* **SOURCE TEXT**:
· · · ·

Cool Cinema Trash

pinkNobody’s as good as Bette when she’s bad!

The above tagline is the actual promotional copy used to sell Beyond the Forest (1949), and when they say bad… they ain’t kidding. Bette Davis gives one of the most wonderfully terrible and outrageous performances of her career, making Beyond the Forest a must-see for any aficionado of cool cinema trash.

What it’s all about: The movie begins with this erudite prologue:

This is the story of evil. Evil is headstrong—is puffed up. For our souls sake it is salutary for us to view it in all its ugly nakedness once in a while. Thus we may know how those who deliver themselves over to it end up like the scorpion, in a mad frenzy, stinging themselves to eternal death.

Next, a narrator takes us on a walking tour of Loyalton, Wisconsin where the quaint streets are completely deserted. It seems that every man, woman and child in this sleepy mill town are at a coroner’s inquest. In the packed courtroom, Bette Davis leaps into camera frame, “Why should I kill him? It was an accident!” she shrieks as she fiddles with her black Morticia Addams wig. As if all this weren’t enough, the picture starts to disolve and the story heads into flashback.

So far we’ve had a cautionary prologue, expository voice-over narration and a flash back … all within the first five minutes!

· · · ·

* **DATA UNDER STUDY**:

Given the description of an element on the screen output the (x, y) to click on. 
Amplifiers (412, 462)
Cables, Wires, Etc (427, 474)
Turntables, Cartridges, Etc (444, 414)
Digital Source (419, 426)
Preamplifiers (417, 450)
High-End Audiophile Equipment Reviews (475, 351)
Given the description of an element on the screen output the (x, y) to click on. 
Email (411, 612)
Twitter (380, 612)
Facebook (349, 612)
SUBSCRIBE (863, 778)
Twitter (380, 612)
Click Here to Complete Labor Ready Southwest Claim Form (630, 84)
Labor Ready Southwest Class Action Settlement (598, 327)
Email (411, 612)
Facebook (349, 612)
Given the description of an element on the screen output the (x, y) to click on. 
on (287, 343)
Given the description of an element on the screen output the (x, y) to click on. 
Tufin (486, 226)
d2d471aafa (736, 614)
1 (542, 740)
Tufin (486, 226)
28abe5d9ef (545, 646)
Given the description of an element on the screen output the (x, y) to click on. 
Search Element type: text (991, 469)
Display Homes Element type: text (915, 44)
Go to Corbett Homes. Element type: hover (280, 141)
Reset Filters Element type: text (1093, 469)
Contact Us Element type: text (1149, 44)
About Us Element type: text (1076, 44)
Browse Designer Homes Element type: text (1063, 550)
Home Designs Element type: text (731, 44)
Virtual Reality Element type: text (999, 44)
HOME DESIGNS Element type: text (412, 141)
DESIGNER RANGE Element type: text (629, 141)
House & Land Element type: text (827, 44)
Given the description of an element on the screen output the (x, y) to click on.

· · · ·

* **ACTIONS TO TAKE**:
**a)** Extract the passage of the Beyond the Forest review between "Next, a narrator" and "heads into flashback.", inclusive.
**b)** According to the Beyond the Forest review, which town does the narrator take viewers on a walking tour of?
**c)** Please continue the Beyond the Forest review from its last sentence.

* **EXPECTED OUTPUTS**:
**a)**
Next, a narrator takes us on a walking tour of Loyalton, Wisconsin where the quaint streets are completely deserted. It seems that every man, woman and child in this sleepy mill town are at a coroner’s inquest. In the packed courtroom, Bette Davis leaps into camera frame, “Why should I kill him? It was an accident!” she shrieks as she fiddles with her black Morticia Addams wig. As if all this weren’t enough, the picture starts to disolve and the story heads into flashback.

**b)** Loyalton, Wisconsin.

**c)**
After a day spent fishing with her physician husband, scheming Rosa Moline (Davis) sets an elaborate plan into action. First, she gets rid of her hubby (Joseph Cotton) with news that one of his patients has gone into labor. With a phony twisted ankle as her excuse not to go back to town, she stays behind and shoots defenseless woodland creatures. “They irritate me,” she tells Moose (Minor Watson) a grizzled old-timer and recovering alcoholic. Once he’s passed out from the drink Rosa has thoughtfully provided, she hightails it to nearby Latimer Lodge for a rendezvous with wealthy Chicago industrialist Neil Latimer (David Brian). While reclining on a bovine throw pillow in front of a romantic fire, Rosa demands to know why he hasn’t written her.

“Anything I had to say to you,” he tells her, “I wouldn’t put on paper.”

“Say it now,” she commands.

“I don’t need words.”

As the night wears on, Louis Moline delivers a baby boy. But the child’s mother is gravely ill and he must try and find the necessary medicine.

In the game room of the lodge, Neil and Rosa have a frank discussion about their relationship. “What do you want?”

“You,” she deadpans. “You could get me out. I’m the kind of woman you need. I want you to marry me.” When Neil heartily laughs at her assertiveness, she slaps the smile right off his face. Apparently, she is the kind of woman he needs and proves it with a hungry kiss.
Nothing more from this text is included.